REQUIRED WORK » Set each line of the data down exactly, please.

Extracted data entries
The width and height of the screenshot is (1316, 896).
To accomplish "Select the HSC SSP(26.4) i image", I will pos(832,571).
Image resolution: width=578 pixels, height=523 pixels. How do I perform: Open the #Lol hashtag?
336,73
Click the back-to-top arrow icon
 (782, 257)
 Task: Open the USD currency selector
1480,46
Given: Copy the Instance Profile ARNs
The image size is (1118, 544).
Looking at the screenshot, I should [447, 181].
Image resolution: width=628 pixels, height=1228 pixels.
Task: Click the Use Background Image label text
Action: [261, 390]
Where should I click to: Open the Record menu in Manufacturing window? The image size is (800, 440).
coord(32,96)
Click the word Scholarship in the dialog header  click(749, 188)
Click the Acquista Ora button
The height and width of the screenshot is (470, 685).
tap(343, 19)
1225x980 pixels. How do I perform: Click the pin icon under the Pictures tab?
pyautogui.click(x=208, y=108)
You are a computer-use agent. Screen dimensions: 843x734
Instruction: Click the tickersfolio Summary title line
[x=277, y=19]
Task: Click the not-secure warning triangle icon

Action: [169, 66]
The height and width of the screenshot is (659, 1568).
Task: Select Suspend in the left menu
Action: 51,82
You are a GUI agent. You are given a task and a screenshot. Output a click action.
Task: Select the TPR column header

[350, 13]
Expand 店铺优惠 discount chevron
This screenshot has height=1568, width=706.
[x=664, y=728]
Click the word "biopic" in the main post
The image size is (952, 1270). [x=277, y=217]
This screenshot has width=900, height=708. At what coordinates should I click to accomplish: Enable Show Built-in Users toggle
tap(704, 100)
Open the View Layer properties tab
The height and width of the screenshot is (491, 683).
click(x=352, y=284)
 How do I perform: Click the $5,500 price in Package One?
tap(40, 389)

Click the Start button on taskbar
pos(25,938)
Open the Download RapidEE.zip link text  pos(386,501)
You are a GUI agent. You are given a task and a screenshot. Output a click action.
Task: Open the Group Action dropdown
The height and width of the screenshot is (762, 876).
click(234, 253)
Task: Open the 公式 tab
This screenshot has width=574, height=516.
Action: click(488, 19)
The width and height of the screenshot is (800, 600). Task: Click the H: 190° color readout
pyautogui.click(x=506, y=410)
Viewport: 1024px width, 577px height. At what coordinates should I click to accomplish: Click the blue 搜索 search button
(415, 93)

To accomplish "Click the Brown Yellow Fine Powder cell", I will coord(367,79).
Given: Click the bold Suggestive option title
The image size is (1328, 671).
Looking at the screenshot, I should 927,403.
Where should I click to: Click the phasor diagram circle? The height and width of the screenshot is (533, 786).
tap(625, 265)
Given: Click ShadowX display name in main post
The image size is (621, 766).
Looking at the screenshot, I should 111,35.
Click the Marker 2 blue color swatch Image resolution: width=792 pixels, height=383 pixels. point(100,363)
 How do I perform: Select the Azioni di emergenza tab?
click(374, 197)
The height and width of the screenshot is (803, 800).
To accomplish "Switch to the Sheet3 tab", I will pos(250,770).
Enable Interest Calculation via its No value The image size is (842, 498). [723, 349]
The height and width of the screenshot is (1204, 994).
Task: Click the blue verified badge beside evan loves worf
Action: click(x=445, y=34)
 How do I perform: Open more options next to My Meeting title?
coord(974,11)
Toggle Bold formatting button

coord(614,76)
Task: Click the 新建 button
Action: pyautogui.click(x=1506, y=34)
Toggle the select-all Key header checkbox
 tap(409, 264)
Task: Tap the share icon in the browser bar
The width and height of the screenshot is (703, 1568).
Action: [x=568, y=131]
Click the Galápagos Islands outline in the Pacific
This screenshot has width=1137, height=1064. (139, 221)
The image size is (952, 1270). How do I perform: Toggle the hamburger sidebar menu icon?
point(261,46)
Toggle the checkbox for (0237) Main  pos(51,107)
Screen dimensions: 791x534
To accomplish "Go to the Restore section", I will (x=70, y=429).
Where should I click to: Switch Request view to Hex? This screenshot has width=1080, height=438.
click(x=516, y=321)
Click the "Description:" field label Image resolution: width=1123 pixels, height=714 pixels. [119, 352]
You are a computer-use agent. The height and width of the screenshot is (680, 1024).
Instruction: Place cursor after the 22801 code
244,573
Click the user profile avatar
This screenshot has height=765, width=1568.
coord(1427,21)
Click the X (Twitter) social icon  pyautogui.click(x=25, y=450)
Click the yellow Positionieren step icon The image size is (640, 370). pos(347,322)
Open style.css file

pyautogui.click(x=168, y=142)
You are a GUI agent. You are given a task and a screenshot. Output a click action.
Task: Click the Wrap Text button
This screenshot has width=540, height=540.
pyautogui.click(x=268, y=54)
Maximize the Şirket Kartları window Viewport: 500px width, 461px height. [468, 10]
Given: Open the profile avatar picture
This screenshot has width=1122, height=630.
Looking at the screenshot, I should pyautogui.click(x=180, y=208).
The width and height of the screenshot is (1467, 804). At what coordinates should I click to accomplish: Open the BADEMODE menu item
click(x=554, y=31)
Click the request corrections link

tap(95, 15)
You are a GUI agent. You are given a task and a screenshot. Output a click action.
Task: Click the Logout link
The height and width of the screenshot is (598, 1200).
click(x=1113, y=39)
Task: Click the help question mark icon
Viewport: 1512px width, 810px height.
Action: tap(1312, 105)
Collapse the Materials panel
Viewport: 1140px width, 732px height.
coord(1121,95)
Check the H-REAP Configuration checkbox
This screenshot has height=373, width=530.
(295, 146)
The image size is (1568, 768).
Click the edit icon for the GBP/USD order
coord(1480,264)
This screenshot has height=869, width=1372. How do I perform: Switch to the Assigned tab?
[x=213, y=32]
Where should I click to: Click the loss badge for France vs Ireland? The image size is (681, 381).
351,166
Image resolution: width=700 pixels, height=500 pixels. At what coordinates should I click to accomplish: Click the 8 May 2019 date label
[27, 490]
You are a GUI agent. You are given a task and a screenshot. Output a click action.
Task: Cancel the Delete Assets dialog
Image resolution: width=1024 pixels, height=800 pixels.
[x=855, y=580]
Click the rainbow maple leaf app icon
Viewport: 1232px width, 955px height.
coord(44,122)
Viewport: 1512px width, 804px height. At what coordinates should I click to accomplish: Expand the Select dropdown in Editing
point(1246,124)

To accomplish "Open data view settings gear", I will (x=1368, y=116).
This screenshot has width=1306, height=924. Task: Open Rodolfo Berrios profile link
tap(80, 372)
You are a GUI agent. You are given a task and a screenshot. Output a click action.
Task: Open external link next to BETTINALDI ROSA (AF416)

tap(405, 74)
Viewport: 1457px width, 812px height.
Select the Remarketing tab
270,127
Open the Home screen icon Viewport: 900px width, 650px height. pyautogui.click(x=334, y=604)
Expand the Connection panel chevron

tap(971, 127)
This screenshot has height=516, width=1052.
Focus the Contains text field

REPLY TO THE EXERCISE »
The width and height of the screenshot is (1316, 896).
To accomplish "Select the HSC SSP(26.4) i image", I will pos(832,571).
Image resolution: width=578 pixels, height=523 pixels. How do I perform: Open the #Lol hashtag?
336,73
Click the back-to-top arrow icon
 (782, 257)
 Task: Open the USD currency selector
1480,46
Given: Copy the Instance Profile ARNs
The image size is (1118, 544).
Looking at the screenshot, I should [447, 181].
Image resolution: width=628 pixels, height=1228 pixels.
Task: Click the Use Background Image label text
Action: [261, 390]
Where should I click to: Open the Record menu in Manufacturing window? The image size is (800, 440).
coord(32,96)
Click the word Scholarship in the dialog header  click(749, 188)
Click the Acquista Ora button
The height and width of the screenshot is (470, 685).
tap(343, 19)
1225x980 pixels. How do I perform: Click the pin icon under the Pictures tab?
pyautogui.click(x=208, y=108)
You are a computer-use agent. Screen dimensions: 843x734
Instruction: Click the tickersfolio Summary title line
[x=277, y=19]
Task: Click the not-secure warning triangle icon

Action: [169, 66]
The height and width of the screenshot is (659, 1568).
Task: Select Suspend in the left menu
Action: 51,82
You are a GUI agent. You are given a task and a screenshot. Output a click action.
Task: Select the TPR column header

[350, 13]
Expand 店铺优惠 discount chevron
This screenshot has height=1568, width=706.
[x=664, y=728]
Click the word "biopic" in the main post
The image size is (952, 1270). [x=277, y=217]
This screenshot has width=900, height=708. At what coordinates should I click to accomplish: Enable Show Built-in Users toggle
tap(704, 100)
Open the View Layer properties tab
The height and width of the screenshot is (491, 683).
click(x=352, y=284)
 How do I perform: Click the $5,500 price in Package One?
tap(40, 389)

Click the Start button on taskbar
pos(25,938)
Open the Download RapidEE.zip link text  pos(386,501)
You are a GUI agent. You are given a task and a screenshot. Output a click action.
Task: Open the Group Action dropdown
The height and width of the screenshot is (762, 876).
click(234, 253)
Task: Open the 公式 tab
This screenshot has width=574, height=516.
Action: click(488, 19)
The width and height of the screenshot is (800, 600). Task: Click the H: 190° color readout
pyautogui.click(x=506, y=410)
Viewport: 1024px width, 577px height. At what coordinates should I click to accomplish: Click the blue 搜索 search button
(415, 93)

To accomplish "Click the Brown Yellow Fine Powder cell", I will coord(367,79).
Given: Click the bold Suggestive option title
The image size is (1328, 671).
Looking at the screenshot, I should 927,403.
Where should I click to: Click the phasor diagram circle? The height and width of the screenshot is (533, 786).
tap(625, 265)
Given: Click ShadowX display name in main post
The image size is (621, 766).
Looking at the screenshot, I should 111,35.
Click the Marker 2 blue color swatch Image resolution: width=792 pixels, height=383 pixels. point(100,363)
 How do I perform: Select the Azioni di emergenza tab?
click(374, 197)
The height and width of the screenshot is (803, 800).
To accomplish "Switch to the Sheet3 tab", I will pos(250,770).
Enable Interest Calculation via its No value The image size is (842, 498). [723, 349]
The height and width of the screenshot is (1204, 994).
Task: Click the blue verified badge beside evan loves worf
Action: click(x=445, y=34)
 How do I perform: Open more options next to My Meeting title?
coord(974,11)
Toggle Bold formatting button

coord(614,76)
Task: Click the 新建 button
Action: pyautogui.click(x=1506, y=34)
Toggle the select-all Key header checkbox
 tap(409, 264)
Task: Tap the share icon in the browser bar
The width and height of the screenshot is (703, 1568).
Action: [x=568, y=131]
Click the Galápagos Islands outline in the Pacific
This screenshot has width=1137, height=1064. (139, 221)
The image size is (952, 1270). How do I perform: Toggle the hamburger sidebar menu icon?
point(261,46)
Toggle the checkbox for (0237) Main  pos(51,107)
Screen dimensions: 791x534
To accomplish "Go to the Restore section", I will (x=70, y=429).
Where should I click to: Switch Request view to Hex? This screenshot has width=1080, height=438.
click(x=516, y=321)
Click the "Description:" field label Image resolution: width=1123 pixels, height=714 pixels. [119, 352]
You are a computer-use agent. The height and width of the screenshot is (680, 1024).
Instruction: Place cursor after the 22801 code
244,573
Click the user profile avatar
This screenshot has height=765, width=1568.
coord(1427,21)
Click the X (Twitter) social icon  pyautogui.click(x=25, y=450)
Click the yellow Positionieren step icon The image size is (640, 370). pos(347,322)
Open style.css file

pyautogui.click(x=168, y=142)
You are a GUI agent. You are given a task and a screenshot. Output a click action.
Task: Click the Wrap Text button
This screenshot has width=540, height=540.
pyautogui.click(x=268, y=54)
Maximize the Şirket Kartları window Viewport: 500px width, 461px height. [468, 10]
Given: Open the profile avatar picture
This screenshot has width=1122, height=630.
Looking at the screenshot, I should pyautogui.click(x=180, y=208).
The width and height of the screenshot is (1467, 804). At what coordinates should I click to accomplish: Open the BADEMODE menu item
click(x=554, y=31)
Click the request corrections link

tap(95, 15)
You are a GUI agent. You are given a task and a screenshot. Output a click action.
Task: Click the Logout link
The height and width of the screenshot is (598, 1200).
click(x=1113, y=39)
Task: Click the help question mark icon
Viewport: 1512px width, 810px height.
Action: tap(1312, 105)
Collapse the Materials panel
Viewport: 1140px width, 732px height.
coord(1121,95)
Check the H-REAP Configuration checkbox
This screenshot has height=373, width=530.
(295, 146)
The image size is (1568, 768).
Click the edit icon for the GBP/USD order
coord(1480,264)
This screenshot has height=869, width=1372. How do I perform: Switch to the Assigned tab?
[x=213, y=32]
Where should I click to: Click the loss badge for France vs Ireland? The image size is (681, 381).
351,166
Image resolution: width=700 pixels, height=500 pixels. At what coordinates should I click to accomplish: Click the 8 May 2019 date label
[27, 490]
You are a GUI agent. You are given a task and a screenshot. Output a click action.
Task: Cancel the Delete Assets dialog
Image resolution: width=1024 pixels, height=800 pixels.
[x=855, y=580]
Click the rainbow maple leaf app icon
Viewport: 1232px width, 955px height.
coord(44,122)
Viewport: 1512px width, 804px height. At what coordinates should I click to accomplish: Expand the Select dropdown in Editing
point(1246,124)

To accomplish "Open data view settings gear", I will (x=1368, y=116).
This screenshot has width=1306, height=924. Task: Open Rodolfo Berrios profile link
tap(80, 372)
You are a GUI agent. You are given a task and a screenshot. Output a click action.
Task: Open external link next to BETTINALDI ROSA (AF416)

tap(405, 74)
Viewport: 1457px width, 812px height.
Select the Remarketing tab
270,127
Open the Home screen icon Viewport: 900px width, 650px height. pyautogui.click(x=334, y=604)
Expand the Connection panel chevron

tap(971, 127)
This screenshot has height=516, width=1052.
Focus the Contains text field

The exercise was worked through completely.